Avoid boiling hard, which can split the coconut milk.
Health Benefits
- Plant-based protein: Chickpeas offer protein and fiber, which support fullness and steady energy.
- Iron and folate from spinach: Spinach brings iron, folate, and vitamin K. Pairing it with lemon juice helps your body absorb the iron.
- Anti-inflammatory spices: Turmeric, ginger, and garlic add flavor and compounds associated with anti-inflammatory benefits.
- Balanced comfort: Coconut milk gives satisfying creaminess. If you want to reduce saturated fat, use light coconut milk or swap part of it with cashew cream.
What Not to Do
- Don’t skip blooming the spices. Adding them raw at the end leaves the flavor flat and dusty.
- Don’t boil the coconut milk hard. A rolling boil can cause the sauce to split and lose its silky texture.
- Don’t add spinach too early. Overcooked spinach dulls the color and flavor.
Fold it in near the end.
- Don’t forget acidity. A squeeze of lemon transforms the dish. Without it, the curry can taste heavy.

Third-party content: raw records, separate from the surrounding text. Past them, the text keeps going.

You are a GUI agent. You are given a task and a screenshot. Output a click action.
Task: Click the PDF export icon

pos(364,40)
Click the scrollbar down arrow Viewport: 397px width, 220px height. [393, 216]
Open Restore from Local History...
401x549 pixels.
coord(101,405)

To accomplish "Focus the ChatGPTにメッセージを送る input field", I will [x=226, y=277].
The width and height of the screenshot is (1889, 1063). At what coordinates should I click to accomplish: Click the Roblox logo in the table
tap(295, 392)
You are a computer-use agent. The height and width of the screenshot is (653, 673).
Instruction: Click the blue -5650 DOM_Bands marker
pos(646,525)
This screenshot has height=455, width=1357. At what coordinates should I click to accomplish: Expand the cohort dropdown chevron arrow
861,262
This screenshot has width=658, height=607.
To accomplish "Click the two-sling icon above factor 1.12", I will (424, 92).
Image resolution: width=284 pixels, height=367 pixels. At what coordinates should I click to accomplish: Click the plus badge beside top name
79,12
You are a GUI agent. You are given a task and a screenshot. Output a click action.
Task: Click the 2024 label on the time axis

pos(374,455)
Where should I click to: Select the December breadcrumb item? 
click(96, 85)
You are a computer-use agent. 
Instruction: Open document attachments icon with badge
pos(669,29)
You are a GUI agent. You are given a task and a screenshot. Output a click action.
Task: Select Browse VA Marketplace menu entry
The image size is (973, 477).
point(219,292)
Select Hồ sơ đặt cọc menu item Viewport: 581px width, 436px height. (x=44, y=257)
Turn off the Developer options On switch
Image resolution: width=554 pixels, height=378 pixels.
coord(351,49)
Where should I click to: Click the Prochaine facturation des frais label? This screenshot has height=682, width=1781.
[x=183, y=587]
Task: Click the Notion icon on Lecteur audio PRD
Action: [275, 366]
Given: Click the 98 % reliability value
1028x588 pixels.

- Don’t overcrowd with too many spices. Stick to a simple blend so the flavors stay balanced.
Variations You Can Try
- Tomato-free, extra-creamy: Skip the tomatoes and add a bit more coconut milk or cashew cream. Season with extra garam masala for warmth.
- Add veggies: Toss in diced sweet potato, cauliflower florets, or bell peppers.
Simmer until tender before adding the spinach.
- Protein boost: Stir in cubed tofu or paneer during the simmer, or add cooked lentils for extra heft.
- Spicy version: Use more chilies, a pinch of cayenne, or hot chili oil at the end.
- Lightened-up: Use light coconut milk and add a spoonful of plain yogurt off heat for tang and creaminess. Avoid boiling after adding yogurt.
- Herb switch: Swap cilantro for fresh mint or Thai basil for a different aroma.
FAQ
Can I use dried chickpeas instead of canned?
Yes. Soak 1 cup of dried chickpeas overnight, then simmer in fresh water until tender, 45–60 minutes depending on the beans.
Drain and use about 3 cups cooked chickpeas in the recipe.
What can I use instead of coconut milk?
Cashew cream works well: blend 3/4 cup soaked cashews with 3/4 cup water until smooth. You can also use light coconut milk for fewer calories or a mix of oat cream and water. Avoid almond milk on its own; it’s too thin for a lush sauce.
How do I make it milder for kids?
Skip fresh chilies and use sweet paprika instead of chili powder.
You can also add a spoonful of yogurt or a little coconut milk at the table to soften the heat.
Can I make this ahead?
Absolutely. The curry tastes even better the next day as the flavors meld. Reheat gently and add a squeeze of lemon before serving to refresh the taste.
What should I serve it with?
Basmati rice, brown rice, quinoa, or warm naan are all great.
For something different, spoon it over roasted potatoes or a bed of lightly sautéed cabbage.
Could I use kale instead of spinach?
Yes. Remove tough stems and slice the leaves thinly. Add kale earlier than you would spinach and simmer a few extra minutes until tender.
How can I thicken a thin curry?
Simmer uncovered to reduce, mash a few chickpeas into the sauce, or stir in a small spoonful of cashew butter.
Each method keeps the flavor intact while improving body.
Is this gluten-free?
Yes, the curry itself is naturally gluten-free. Just pair it with gluten-free sides like rice or certified gluten-free flatbreads.
Final Thoughts
This Creamy Chickpea & Spinach Curry is proof that simple ingredients can make a deeply satisfying meal. It’s fast enough for busy nights, nourishing enough for a wholesome dinner, and special enough to share.
Keep the core steps the same—bloom the spices, simmer gently, and finish with acidity—and you’ll get great results every time. Make it your own, and enjoy the kind of cozy bowl you’ll want on repeat.